◆ ACTIVITY ◆
Extract the entries in their exact form.

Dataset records

=== Begin Enclosure ===

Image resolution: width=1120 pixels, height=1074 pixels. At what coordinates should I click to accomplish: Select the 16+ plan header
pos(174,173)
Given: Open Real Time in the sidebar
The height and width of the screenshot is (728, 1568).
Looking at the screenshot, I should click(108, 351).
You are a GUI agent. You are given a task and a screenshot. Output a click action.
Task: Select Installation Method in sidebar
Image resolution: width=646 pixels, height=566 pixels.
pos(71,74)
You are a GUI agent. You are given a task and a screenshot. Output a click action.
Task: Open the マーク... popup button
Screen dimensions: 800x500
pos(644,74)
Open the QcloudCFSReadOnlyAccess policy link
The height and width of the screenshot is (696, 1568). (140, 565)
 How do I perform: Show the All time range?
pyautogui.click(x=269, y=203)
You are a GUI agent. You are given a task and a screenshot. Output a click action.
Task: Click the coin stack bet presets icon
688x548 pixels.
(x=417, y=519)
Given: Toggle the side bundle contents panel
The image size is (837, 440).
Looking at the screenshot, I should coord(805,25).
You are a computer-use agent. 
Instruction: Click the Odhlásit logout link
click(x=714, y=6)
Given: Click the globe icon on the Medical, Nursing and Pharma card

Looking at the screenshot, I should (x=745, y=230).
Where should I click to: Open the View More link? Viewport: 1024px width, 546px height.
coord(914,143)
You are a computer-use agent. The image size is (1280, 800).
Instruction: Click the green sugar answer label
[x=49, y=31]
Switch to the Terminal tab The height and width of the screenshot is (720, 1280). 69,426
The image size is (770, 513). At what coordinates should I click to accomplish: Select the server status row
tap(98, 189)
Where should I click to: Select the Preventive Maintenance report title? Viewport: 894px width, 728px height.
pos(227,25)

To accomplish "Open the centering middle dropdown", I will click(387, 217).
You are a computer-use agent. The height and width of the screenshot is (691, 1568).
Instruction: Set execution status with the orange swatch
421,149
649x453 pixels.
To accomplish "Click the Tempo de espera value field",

=== End Enclosure ===

◆ WRITTEN REPLY ◆
Image resolution: width=1120 pixels, height=1074 pixels. At what coordinates should I click to accomplish: Select the 16+ plan header
pos(174,173)
Given: Open Real Time in the sidebar
The height and width of the screenshot is (728, 1568).
Looking at the screenshot, I should click(108, 351).
You are a GUI agent. You are given a task and a screenshot. Output a click action.
Task: Select Installation Method in sidebar
Image resolution: width=646 pixels, height=566 pixels.
pos(71,74)
You are a GUI agent. You are given a task and a screenshot. Output a click action.
Task: Open the マーク... popup button
Screen dimensions: 800x500
pos(644,74)
Open the QcloudCFSReadOnlyAccess policy link
The height and width of the screenshot is (696, 1568). (140, 565)
 How do I perform: Show the All time range?
pyautogui.click(x=269, y=203)
You are a GUI agent. You are given a task and a screenshot. Output a click action.
Task: Click the coin stack bet presets icon
688x548 pixels.
(x=417, y=519)
Given: Toggle the side bundle contents panel
The image size is (837, 440).
Looking at the screenshot, I should coord(805,25).
You are a computer-use agent. 
Instruction: Click the Odhlásit logout link
click(x=714, y=6)
Given: Click the globe icon on the Medical, Nursing and Pharma card

Looking at the screenshot, I should (x=745, y=230).
Where should I click to: Open the View More link? Viewport: 1024px width, 546px height.
coord(914,143)
You are a computer-use agent. The image size is (1280, 800).
Instruction: Click the green sugar answer label
[x=49, y=31]
Switch to the Terminal tab The height and width of the screenshot is (720, 1280). 69,426
The image size is (770, 513). At what coordinates should I click to accomplish: Select the server status row
tap(98, 189)
Where should I click to: Select the Preventive Maintenance report title? Viewport: 894px width, 728px height.
pos(227,25)

To accomplish "Open the centering middle dropdown", I will click(387, 217).
You are a computer-use agent. The height and width of the screenshot is (691, 1568).
Instruction: Set execution status with the orange swatch
421,149
649x453 pixels.
To accomplish "Click the Tempo de espera value field",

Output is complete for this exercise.